Information relating to cases of Plagiarism and those which may have involved the misuse of any Artificial Intelligence, is held within our Learning and Teaching Services (LTS) and our Student Senate Disciplinary Committee (SSDC) departments (where cases were referred for formal disciplinary).
To explain our position, LTS record cases of academic misconduct, and those suspected cases which were ‘confirmed’ following a formal disciplinary investigation (records of such are held by SSDC), as a breach of our General Regulations for Students (Regulation 18- Plagiarism and collusion and Academic integrity). This regulation is not specific to plagiarism alone as it covers plagiarism, collusion and contract cheating) so this would mean a review of the case files to extract those cases solely involving plagiarism.
For the period of your request, there were 1,473 confirmed cases of academic misconduct logged as a breach of Regulation 18 (where the student was found to have breached regulation 18 of the General Regulation for students), which may fall into the scope of your request. The only way of identifying, extracting and recording the exact information you seek would be to interrogate each case file manually.
We have calculated it would take a total of 10 minutes per each ‘confirmed’ student academic misconduct case file to extract the requested information you seek for question 2. We have calculated it would take an estimated 245.5 hours, to locate and manually interrogate each individual academic misconduct case file.
Further to this, to respond to question 3 of your request, all cases of any academic misconduct which involved misuse of AI would require review of all cases of academic misconduct to establish if AI was an attribute.
Information relating to students facing a formal misconduct investigation due to suspected academic misconduct and the nature of those investigations is held within our Learning and Teaching Services division (LTS), however this division does not routinely record the number of academic misconduct cases involving Artificial Intelligence (AI) specifically. There is no sub-categorisation applied to cases of academic misconduct records, which would allow us to clearly separate out those cases involving AI only.
The only way of identifying, extracting, and recording the exact information you seek for question 3, would be to interrogate each individual formal misconduct investigation case file manually, to ascertain which cases involved the suspected use of Artificial Intelligence.
We have identified 453 formal misconduct investigations into just one category of academic misconduct; suspected plagiarism and collusion, for the academic year 2023-24 alone, which may fall into the scope of your request.

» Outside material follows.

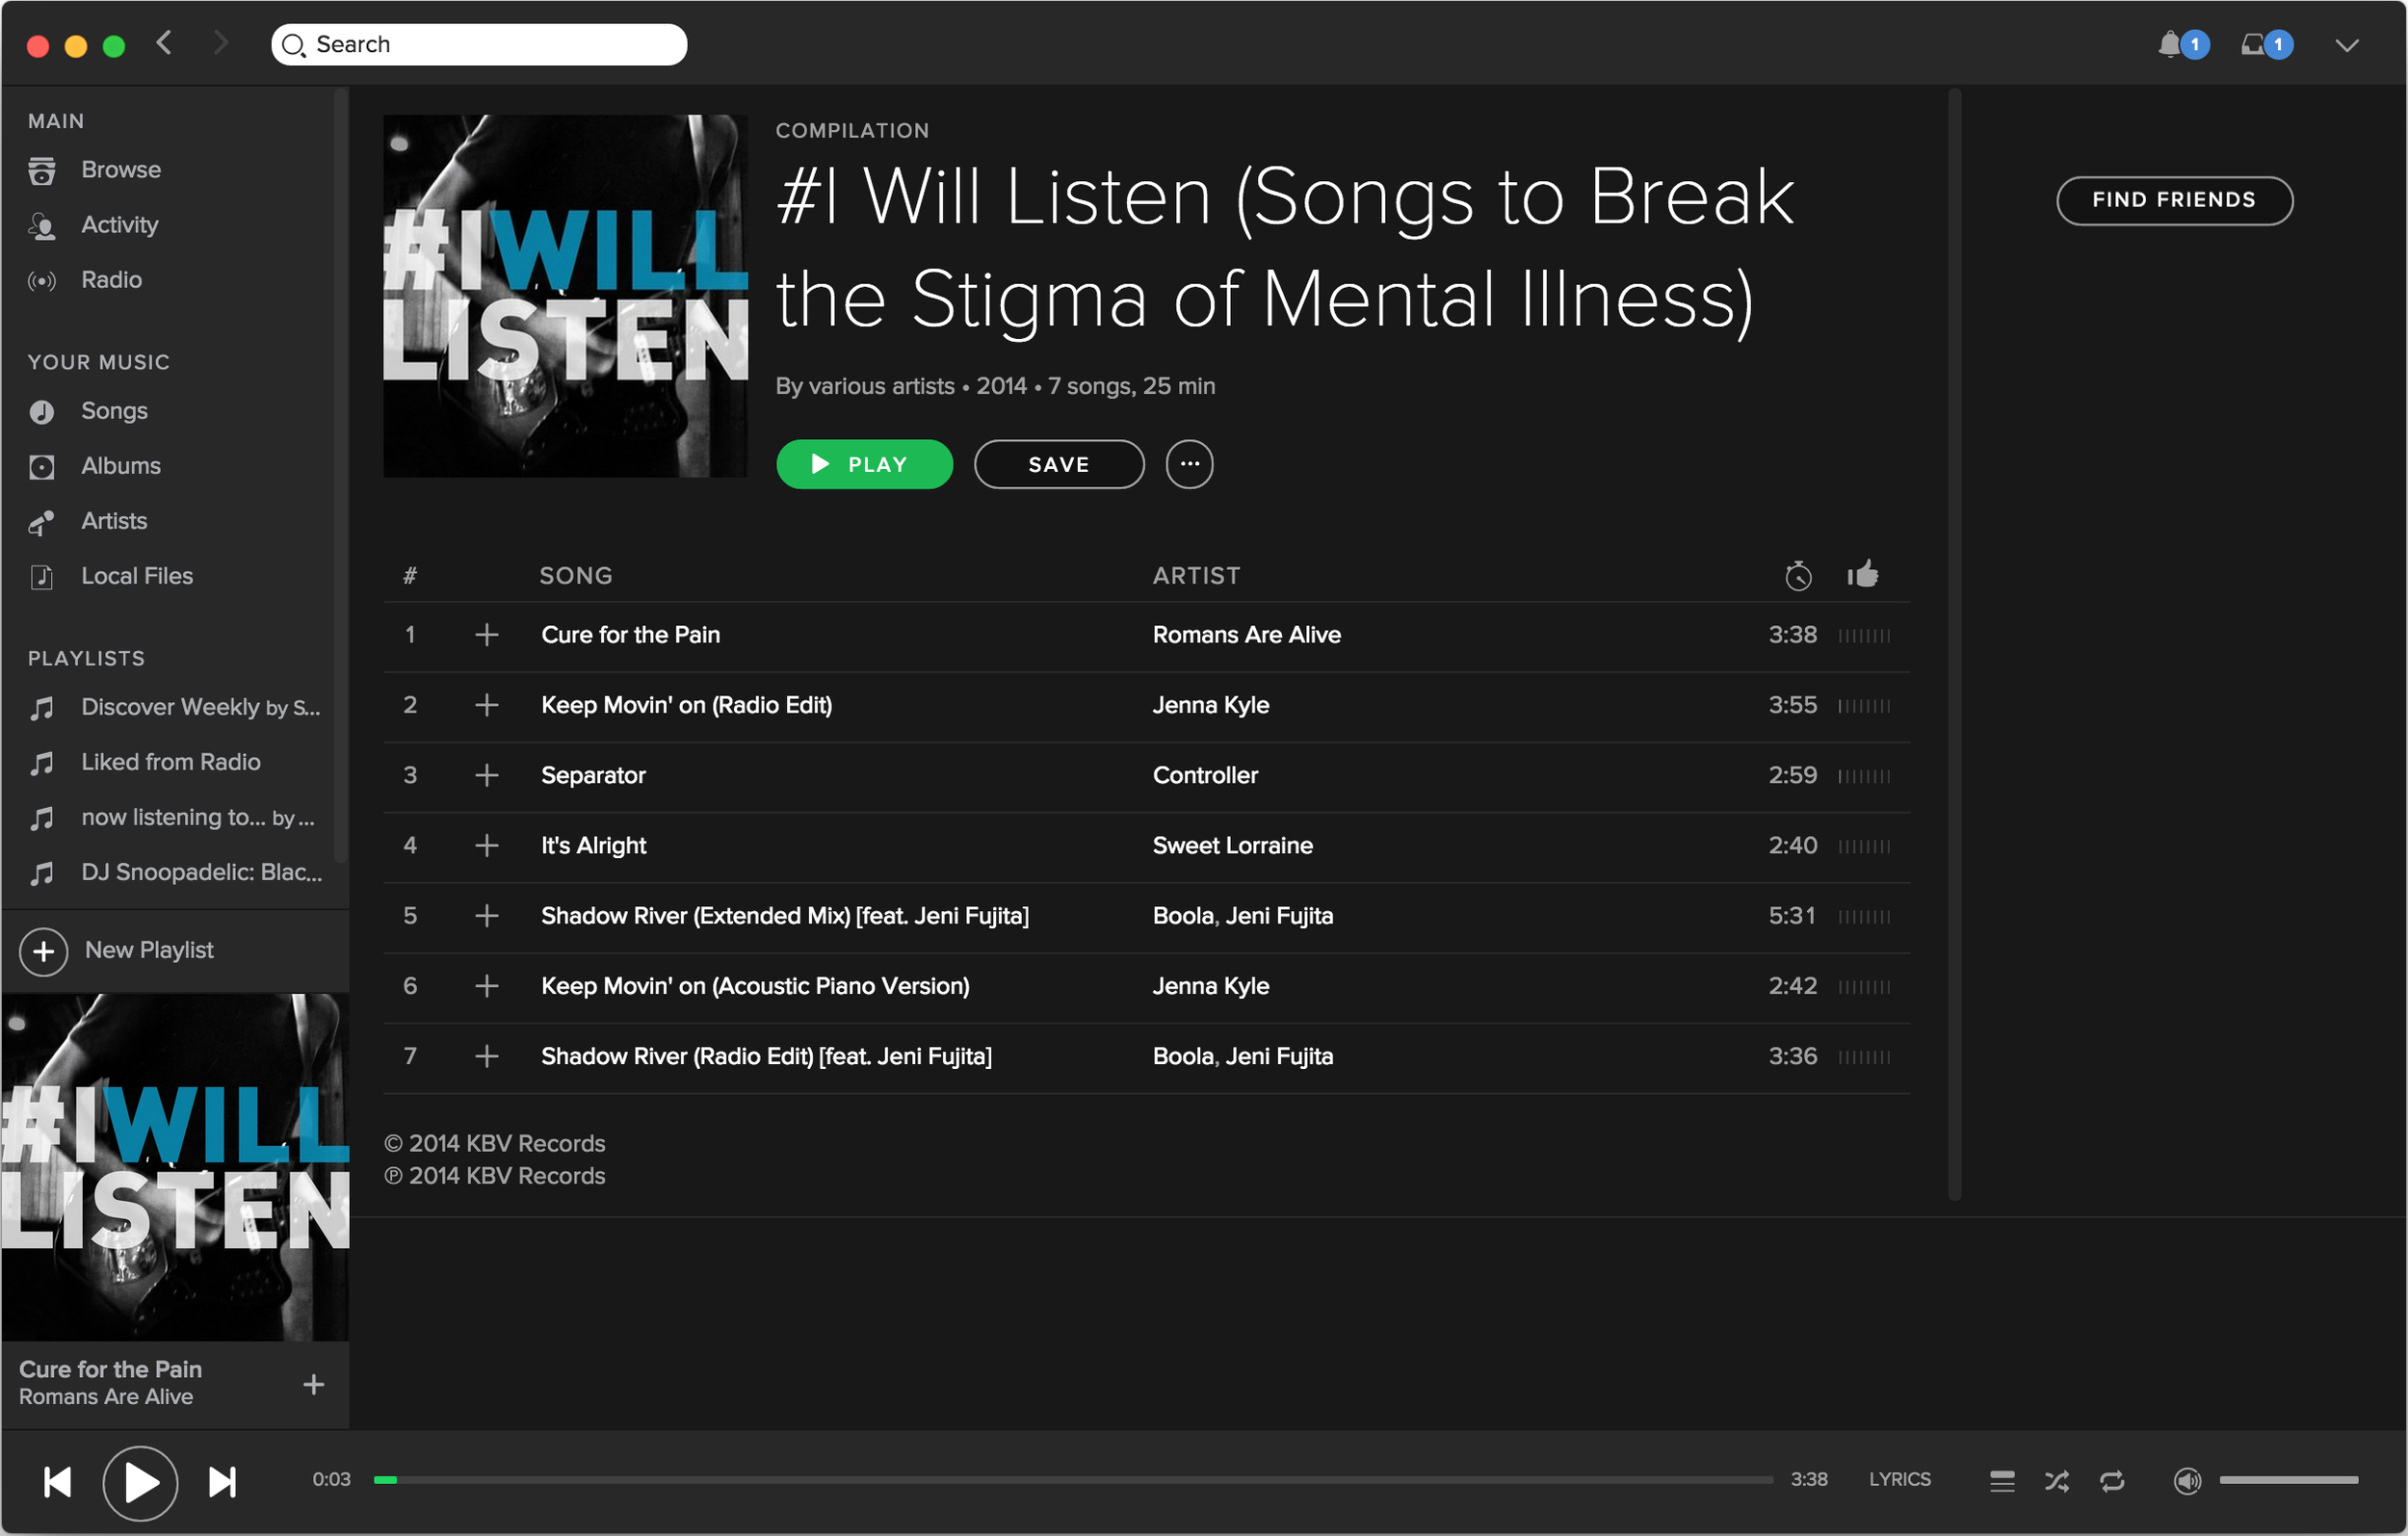
Task: Click the volume speaker icon
Action: coord(2187,1481)
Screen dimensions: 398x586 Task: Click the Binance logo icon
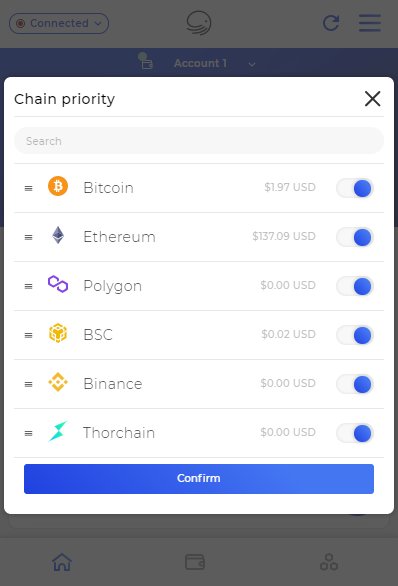58,382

We have calculated it would take a total of 10 minutes per each student academic misconduct case file, for those held for 2023-24 year alone, or 75.5 hours, to locate and manually interrogate each individual file. Which exceeds the appropriate time limit as outlined above.
To assist you in formulating a request to which we can respond, we can provide to you the number of confirmed cases of academic misconduct among students, i.e the number of students who were found to have breached Regulation 18 of our General Regulations for students (all cases of Plagiarism, Collusion and Academic Integrity) for each academic year of the requested period.
Please note we have not considered whether any exemptions may apply to such a request.
We should also point out that any revised request you submit will be treated as a new FOI request, and the 20 working-day time-limit will begin again.
We are sorry we cannot provide the data you requested, but trust this response explains our position.